Para Pichon-Rivière (2005), os grupos de discussão e tarefa, nos quais se estruturam mecanismos de autorregulação, são postos em funcionamento por um coordenador, cuja finalidade é obter, dentro do grupo, uma comunicação que se mantenha ativa, ou seja, criadora. Nas técnicas grupais, a função do coordenador
- A)é manifestar o que o restante do grupo está sentindo e pensando, dar forma aos sentimentos e conflitos.
Errada: descreve mais a função de espelhamento ou de porta-voz emocional do grupo, e não a coordenação da comunicação.
- B)consiste essencialmente em criar, manter e fomentar a comunicação, por meio de um desenvolvimento progressivo.
Certa: expressa exatamente a função do coordenador em Pichon-Rivière, que é criar, manter e fomentar a comunicação de forma progressiva.
- C)é manter seu papel fixo, apresentando consciência de sua atuação vertical.

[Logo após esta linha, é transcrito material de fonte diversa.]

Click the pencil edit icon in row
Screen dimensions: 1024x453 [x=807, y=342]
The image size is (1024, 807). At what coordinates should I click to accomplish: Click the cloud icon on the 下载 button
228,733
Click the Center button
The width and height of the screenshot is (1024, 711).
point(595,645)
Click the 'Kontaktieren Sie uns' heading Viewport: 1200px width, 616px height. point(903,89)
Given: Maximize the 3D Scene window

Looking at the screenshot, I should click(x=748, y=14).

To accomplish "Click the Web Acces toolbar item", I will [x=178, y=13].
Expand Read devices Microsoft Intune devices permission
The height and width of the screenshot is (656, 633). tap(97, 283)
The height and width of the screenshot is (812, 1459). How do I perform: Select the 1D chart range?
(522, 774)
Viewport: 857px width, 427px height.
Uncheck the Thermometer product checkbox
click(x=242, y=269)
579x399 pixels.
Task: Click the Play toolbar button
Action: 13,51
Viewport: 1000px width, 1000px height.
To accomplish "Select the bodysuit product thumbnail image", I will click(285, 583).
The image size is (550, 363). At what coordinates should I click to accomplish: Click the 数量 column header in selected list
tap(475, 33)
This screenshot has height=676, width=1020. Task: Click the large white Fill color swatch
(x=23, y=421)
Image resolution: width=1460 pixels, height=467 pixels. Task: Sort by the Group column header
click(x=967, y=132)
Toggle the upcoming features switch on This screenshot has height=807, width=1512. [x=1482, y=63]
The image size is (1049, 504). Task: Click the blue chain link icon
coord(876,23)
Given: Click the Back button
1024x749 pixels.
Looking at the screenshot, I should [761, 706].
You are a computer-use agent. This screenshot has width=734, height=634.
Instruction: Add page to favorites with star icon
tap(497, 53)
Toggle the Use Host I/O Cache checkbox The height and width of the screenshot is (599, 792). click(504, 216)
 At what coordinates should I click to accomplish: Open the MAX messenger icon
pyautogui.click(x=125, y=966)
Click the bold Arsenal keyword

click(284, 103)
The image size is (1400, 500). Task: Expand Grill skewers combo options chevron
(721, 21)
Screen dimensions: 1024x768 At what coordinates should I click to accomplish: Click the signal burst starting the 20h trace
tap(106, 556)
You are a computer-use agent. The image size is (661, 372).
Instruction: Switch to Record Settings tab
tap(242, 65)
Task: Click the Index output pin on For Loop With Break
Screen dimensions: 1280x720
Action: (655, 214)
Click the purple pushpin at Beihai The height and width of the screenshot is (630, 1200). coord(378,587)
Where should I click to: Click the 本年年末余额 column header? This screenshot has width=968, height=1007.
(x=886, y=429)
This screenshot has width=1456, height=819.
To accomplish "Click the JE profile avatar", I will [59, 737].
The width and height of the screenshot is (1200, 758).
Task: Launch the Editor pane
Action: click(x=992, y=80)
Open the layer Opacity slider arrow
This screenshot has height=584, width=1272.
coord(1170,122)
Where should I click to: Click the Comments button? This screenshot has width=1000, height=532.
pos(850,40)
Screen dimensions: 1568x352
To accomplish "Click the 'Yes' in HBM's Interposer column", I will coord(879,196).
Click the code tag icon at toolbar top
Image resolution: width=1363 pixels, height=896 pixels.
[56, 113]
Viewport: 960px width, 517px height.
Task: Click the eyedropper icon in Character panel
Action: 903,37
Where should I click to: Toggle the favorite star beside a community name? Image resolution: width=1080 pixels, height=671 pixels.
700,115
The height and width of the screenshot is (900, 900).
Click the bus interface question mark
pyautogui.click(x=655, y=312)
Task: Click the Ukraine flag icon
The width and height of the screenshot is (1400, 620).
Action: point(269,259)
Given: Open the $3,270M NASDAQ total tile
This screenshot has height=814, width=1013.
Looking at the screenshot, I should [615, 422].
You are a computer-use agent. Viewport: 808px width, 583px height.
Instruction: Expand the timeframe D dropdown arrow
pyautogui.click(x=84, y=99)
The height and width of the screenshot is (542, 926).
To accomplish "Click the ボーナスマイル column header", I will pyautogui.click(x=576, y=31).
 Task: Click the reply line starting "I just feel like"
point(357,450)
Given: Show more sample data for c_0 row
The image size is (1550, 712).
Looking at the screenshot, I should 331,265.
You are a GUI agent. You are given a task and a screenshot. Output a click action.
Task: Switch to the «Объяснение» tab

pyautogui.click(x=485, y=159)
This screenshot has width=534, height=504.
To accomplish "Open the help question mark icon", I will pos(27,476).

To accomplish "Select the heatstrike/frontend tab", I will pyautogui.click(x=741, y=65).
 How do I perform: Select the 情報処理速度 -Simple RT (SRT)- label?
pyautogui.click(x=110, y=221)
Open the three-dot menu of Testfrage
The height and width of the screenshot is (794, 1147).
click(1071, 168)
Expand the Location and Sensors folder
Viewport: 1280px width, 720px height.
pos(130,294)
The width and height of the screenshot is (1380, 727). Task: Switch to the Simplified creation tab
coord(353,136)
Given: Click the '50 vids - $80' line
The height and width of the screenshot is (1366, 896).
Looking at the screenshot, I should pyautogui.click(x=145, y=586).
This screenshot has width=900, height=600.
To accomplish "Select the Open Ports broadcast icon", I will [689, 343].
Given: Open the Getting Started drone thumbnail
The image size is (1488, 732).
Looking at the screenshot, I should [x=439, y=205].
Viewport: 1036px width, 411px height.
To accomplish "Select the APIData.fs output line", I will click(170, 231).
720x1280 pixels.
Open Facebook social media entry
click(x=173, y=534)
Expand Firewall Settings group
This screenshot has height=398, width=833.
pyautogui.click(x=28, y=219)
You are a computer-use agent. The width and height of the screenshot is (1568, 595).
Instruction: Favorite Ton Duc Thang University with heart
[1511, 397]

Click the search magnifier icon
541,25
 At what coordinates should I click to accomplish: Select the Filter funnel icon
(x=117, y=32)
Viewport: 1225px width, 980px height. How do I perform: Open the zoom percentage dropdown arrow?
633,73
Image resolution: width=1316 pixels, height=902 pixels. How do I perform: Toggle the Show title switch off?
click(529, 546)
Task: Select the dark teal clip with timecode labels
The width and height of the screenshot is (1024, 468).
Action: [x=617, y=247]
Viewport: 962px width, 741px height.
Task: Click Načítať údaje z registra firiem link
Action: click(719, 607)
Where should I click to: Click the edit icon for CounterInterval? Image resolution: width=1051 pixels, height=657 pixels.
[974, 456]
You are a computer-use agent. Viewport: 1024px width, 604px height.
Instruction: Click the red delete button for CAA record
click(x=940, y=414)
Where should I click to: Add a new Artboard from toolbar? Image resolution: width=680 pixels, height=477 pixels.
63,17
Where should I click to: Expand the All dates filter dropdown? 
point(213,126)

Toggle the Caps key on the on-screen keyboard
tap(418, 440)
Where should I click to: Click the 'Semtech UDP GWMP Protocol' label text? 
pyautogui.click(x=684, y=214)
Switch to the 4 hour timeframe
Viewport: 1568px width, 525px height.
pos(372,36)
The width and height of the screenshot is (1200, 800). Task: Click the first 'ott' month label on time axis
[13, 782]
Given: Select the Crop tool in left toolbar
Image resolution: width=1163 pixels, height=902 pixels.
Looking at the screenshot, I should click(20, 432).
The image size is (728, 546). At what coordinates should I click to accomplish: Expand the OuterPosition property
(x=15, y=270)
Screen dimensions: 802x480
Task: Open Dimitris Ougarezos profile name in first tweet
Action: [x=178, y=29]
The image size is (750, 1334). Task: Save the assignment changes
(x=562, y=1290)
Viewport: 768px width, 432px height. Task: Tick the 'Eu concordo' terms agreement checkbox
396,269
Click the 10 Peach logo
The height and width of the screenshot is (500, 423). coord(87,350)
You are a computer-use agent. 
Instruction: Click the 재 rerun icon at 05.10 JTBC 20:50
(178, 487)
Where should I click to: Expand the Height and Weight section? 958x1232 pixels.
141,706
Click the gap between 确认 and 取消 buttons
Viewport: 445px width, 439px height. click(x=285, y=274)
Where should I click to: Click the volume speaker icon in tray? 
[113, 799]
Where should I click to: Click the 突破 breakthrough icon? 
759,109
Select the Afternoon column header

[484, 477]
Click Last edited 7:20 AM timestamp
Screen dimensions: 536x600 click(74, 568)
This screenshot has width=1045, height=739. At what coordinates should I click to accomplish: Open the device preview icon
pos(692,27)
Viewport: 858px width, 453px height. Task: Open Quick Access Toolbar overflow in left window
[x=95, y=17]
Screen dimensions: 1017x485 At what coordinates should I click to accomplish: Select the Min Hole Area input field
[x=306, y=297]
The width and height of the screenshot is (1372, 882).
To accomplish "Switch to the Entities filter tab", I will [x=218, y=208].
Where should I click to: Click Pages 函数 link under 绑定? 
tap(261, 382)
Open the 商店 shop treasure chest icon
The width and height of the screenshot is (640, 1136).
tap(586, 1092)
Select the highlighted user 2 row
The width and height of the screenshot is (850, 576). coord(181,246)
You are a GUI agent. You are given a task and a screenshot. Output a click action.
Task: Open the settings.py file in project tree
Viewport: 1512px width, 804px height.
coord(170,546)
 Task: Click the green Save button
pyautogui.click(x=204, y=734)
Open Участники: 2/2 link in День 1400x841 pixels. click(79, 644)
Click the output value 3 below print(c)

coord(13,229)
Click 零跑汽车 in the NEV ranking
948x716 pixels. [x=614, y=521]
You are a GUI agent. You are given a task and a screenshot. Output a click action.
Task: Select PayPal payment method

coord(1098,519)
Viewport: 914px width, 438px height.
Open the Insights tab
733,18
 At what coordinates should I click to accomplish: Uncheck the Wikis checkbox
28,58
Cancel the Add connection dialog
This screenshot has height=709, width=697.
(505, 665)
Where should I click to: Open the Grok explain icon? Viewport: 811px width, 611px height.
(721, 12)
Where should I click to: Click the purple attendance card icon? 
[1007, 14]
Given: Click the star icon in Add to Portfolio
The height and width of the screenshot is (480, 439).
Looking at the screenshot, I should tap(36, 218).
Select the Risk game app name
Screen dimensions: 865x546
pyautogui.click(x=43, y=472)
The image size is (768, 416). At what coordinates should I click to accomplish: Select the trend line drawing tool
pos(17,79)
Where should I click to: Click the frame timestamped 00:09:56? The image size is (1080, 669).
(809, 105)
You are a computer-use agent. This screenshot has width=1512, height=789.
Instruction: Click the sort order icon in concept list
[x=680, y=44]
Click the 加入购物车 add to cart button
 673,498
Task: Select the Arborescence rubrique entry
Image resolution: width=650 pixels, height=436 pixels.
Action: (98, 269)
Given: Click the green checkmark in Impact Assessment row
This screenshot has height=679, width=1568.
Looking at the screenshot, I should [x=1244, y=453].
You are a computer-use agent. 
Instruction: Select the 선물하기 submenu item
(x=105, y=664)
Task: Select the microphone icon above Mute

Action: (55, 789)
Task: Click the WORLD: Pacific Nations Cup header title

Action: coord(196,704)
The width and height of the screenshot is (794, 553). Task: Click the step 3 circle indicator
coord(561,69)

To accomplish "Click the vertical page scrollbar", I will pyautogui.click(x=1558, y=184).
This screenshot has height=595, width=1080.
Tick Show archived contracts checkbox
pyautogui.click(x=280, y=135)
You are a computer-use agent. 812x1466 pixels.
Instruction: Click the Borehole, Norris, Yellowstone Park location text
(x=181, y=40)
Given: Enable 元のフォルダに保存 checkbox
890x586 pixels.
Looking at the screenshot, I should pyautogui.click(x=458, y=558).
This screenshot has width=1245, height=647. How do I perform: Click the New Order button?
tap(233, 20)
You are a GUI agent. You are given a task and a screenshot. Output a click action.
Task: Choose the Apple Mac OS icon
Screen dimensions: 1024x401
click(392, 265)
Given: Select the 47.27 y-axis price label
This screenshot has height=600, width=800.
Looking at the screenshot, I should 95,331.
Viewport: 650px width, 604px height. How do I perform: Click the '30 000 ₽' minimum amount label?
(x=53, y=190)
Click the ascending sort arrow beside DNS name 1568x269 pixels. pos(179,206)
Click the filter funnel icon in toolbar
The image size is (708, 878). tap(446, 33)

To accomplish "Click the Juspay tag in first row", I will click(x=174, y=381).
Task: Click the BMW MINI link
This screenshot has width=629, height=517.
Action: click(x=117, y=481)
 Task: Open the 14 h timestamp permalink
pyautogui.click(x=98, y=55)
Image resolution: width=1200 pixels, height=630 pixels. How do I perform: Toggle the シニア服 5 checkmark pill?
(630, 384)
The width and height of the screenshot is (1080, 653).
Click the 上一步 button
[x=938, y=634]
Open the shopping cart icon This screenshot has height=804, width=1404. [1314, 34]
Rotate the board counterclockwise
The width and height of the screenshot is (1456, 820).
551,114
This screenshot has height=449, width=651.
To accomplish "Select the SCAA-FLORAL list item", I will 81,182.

Errada: o coordenador não deve manter papel fixo nem atuar com verticalidade rígida, porque isso contraria a dinâmica criativa do grupo operativo.
- D)é se tornar depositário das características negativas do grupo, assumindo para si todos os defeitos dos outros membros.
Errada: essa descrição remete ao bode expiatório ou depositário das partes negativas do grupo, o que não corresponde à função do coordenador.
Gabarito: B
Pichon-Rivière trabalha a ideia de grupo como um espaço vivo, em que a comunicação precisa circular para que o grupo aprenda, elabore conflitos e avance na tarefa. No grupo operativo, o coordenador não é um chefe nem um intérprete onipotente: ele atua como facilitador do processo, ajudando a sustentar a comunicação e a favorecer a elaboração coletiva. A função central do coordenador, nessa perspectiva, é criar, manter e fomentar a comunicação dentro do grupo, de modo progressivo e ativo. Em vez de bloquear o fluxo, ele organiza as condições para que os membros falem, escutem, troquem e construam algo em conjunto. É essa movimentação que mantém o grupo produtivo e criativo. Por isso, o gabarito é a letra B. Ela traduz exatamente a tarefa do coordenador nos grupos de discussão e tarefa em Pichon-Rivière: promover um desenvolvimento progressivo da comunicação, sustentando o vínculo grupal e a elaboração da tarefa. As demais alternativas tentam deslocar o coordenador para papéis que não são o foco da técnica, como porta-voz emocional, líder fixo ou bode expiatório. Em termos doutrinários, isso conversa com a noção de grupo operativo e com a função de coordenação como motor da dinâmica grupal, e não como centro autoritário da decisão. No fundo, o coordenador não faz o grupo andar no empurrão - ele organiza o terreno para que o próprio grupo caminhe.